Bu sebeple EYT kapsamına girmeyen vatandaşlarımız, emekli olma şartlarında ayrımcılık yapıldığını ve bu durumun adaletsizlik yarattığını öne sürerek kendileri için de yeni bir düzenleme yapılmasını, kademeli bir emeklilik sistemi getirilmesini talep ediyorlar. Özellikle yaş sınırının herkes için kaldırılmasını, SSK – BAĞ-KUR prim gününün eşitlenmesini, önceki yıllarda işyeri sahibi olarak vergi ödeyen mükelleflerden BAĞ-KUR tescil kaydı olmayanlar için tescil affı çıkartılmasını, prim borçlarının ödenmemesi sebebiyle silinen prim günleri için ihya taleplerinin olduğunu, staj ve çıraklık dönemlerinin sigorta başlangıcı olarak sayılması gibi daha bir çok konuda taleplerinin oluştuğunu görmekteyiz. Söylemlere bakarsanız bu konular ile ilgili emekli olabilmek için mağduriyet yaşayan vatandaş sayımız 15-16 milyonu buluyormuş.
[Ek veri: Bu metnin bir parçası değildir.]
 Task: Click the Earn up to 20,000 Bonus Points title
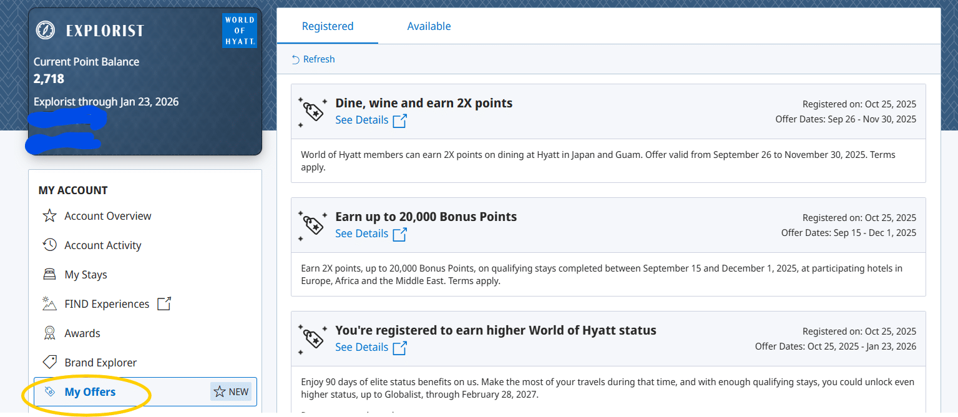[x=426, y=217]
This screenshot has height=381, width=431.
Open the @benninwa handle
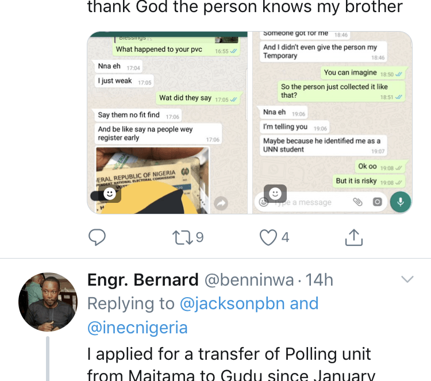coord(249,280)
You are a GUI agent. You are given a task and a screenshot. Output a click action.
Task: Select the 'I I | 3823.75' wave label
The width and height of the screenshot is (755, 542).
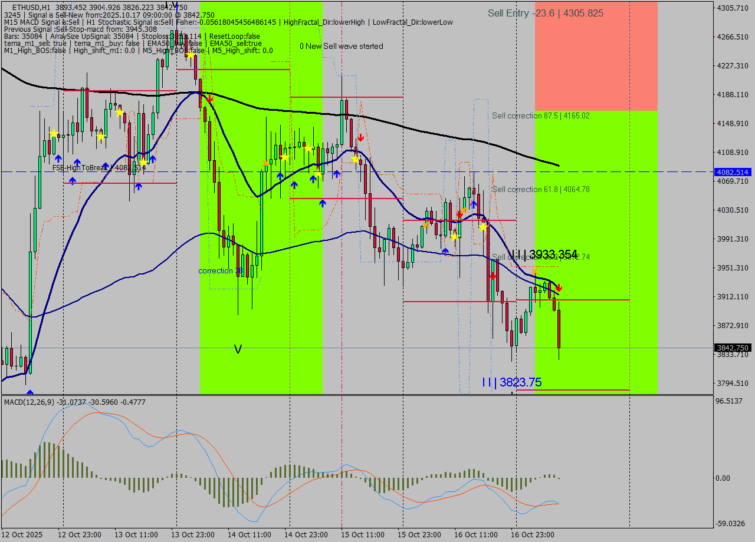511,382
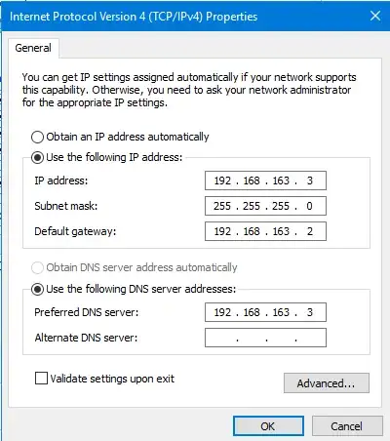Close the TCP/IPv4 Properties dialog

tap(375, 16)
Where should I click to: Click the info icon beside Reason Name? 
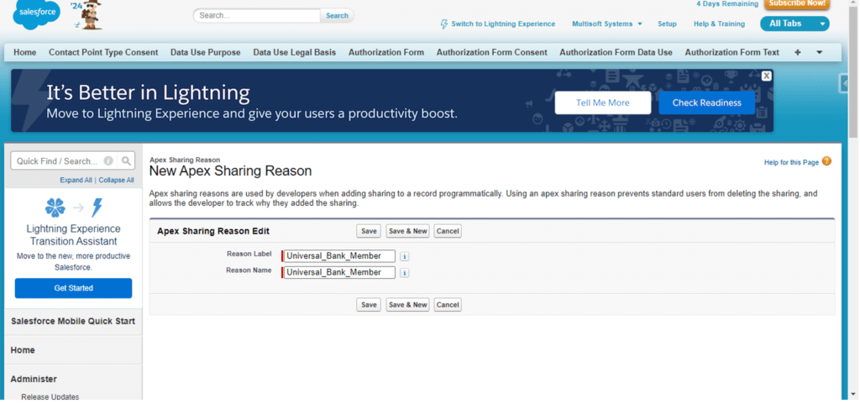404,273
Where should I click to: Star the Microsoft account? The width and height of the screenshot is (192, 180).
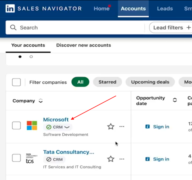coord(111,127)
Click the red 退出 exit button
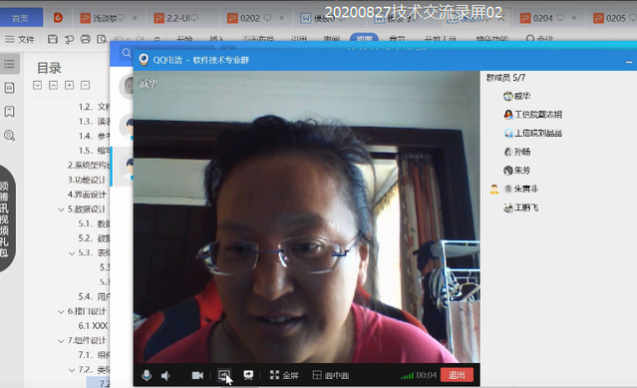637x388 pixels. (457, 375)
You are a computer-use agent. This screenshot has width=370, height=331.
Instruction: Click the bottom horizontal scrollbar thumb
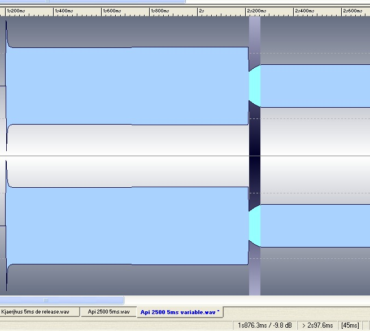click(62, 300)
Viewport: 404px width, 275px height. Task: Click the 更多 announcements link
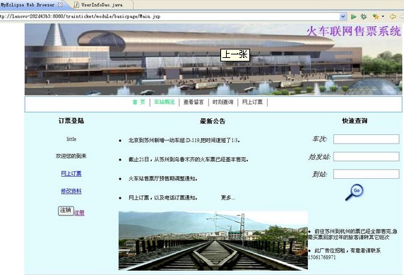227,198
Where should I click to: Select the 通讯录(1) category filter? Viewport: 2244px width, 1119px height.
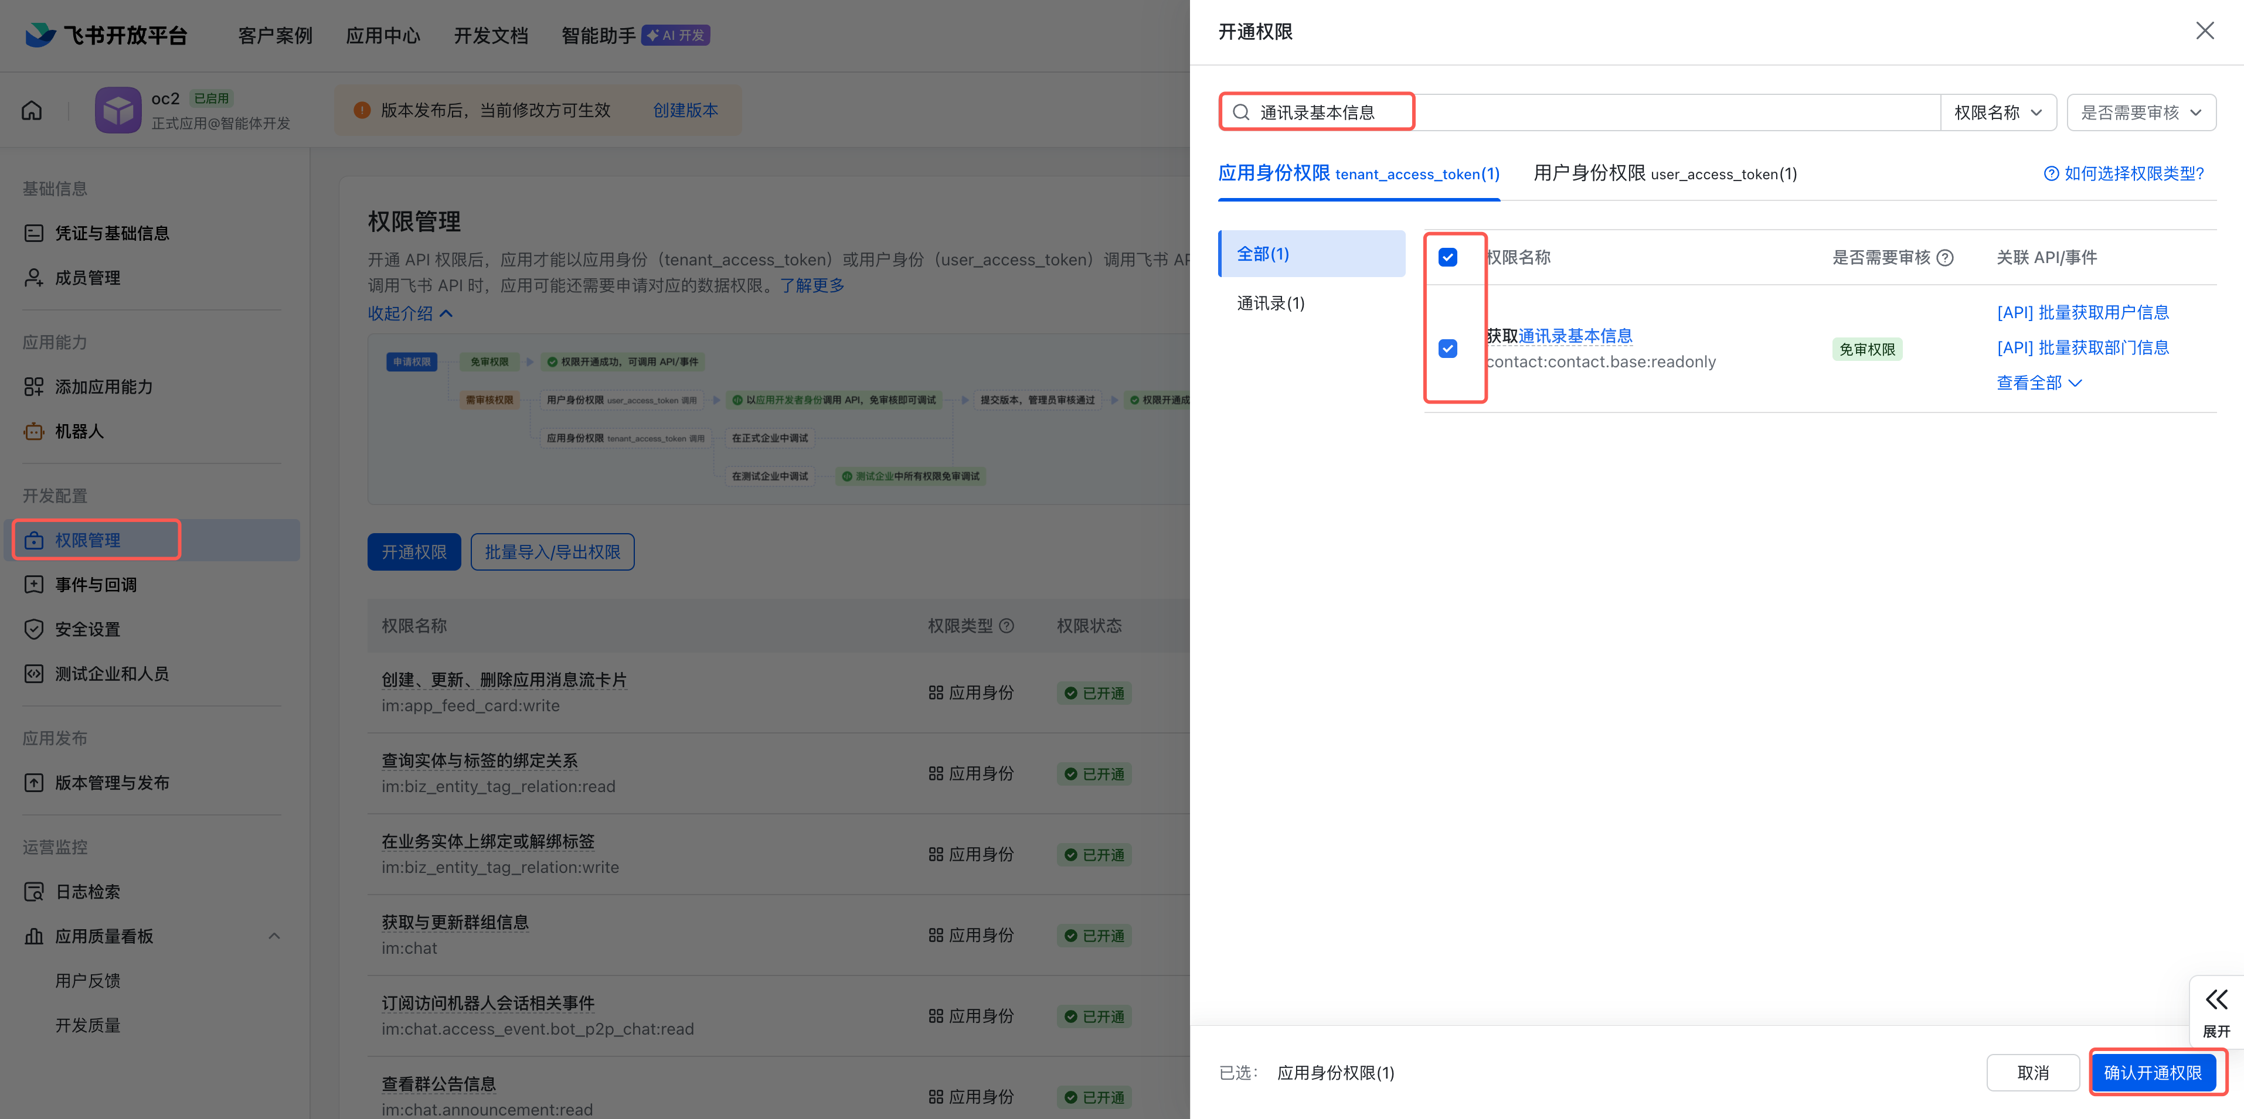click(1270, 303)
28.Mayıs.2023 tarihinde yapılacak seçiminde yaklaşması sebebiyle çalışmalarına hız vermiş durumdalar ve adaylardan kendi durumları hakkında net ve somut bilgi almak için kendi söylemlerince “Emeklilikte Adalet” mücadelesi veriyorlar.
Bu konuda şahsi düşüncem; sayıları milyonları bulan bu vatandaş grubunun çağrılarına mutlak suretle kulak verilmesi gerektiği ve taleplerinin üzerinde bir değerlendirme yapılmasının doğru olacağı yönündedir.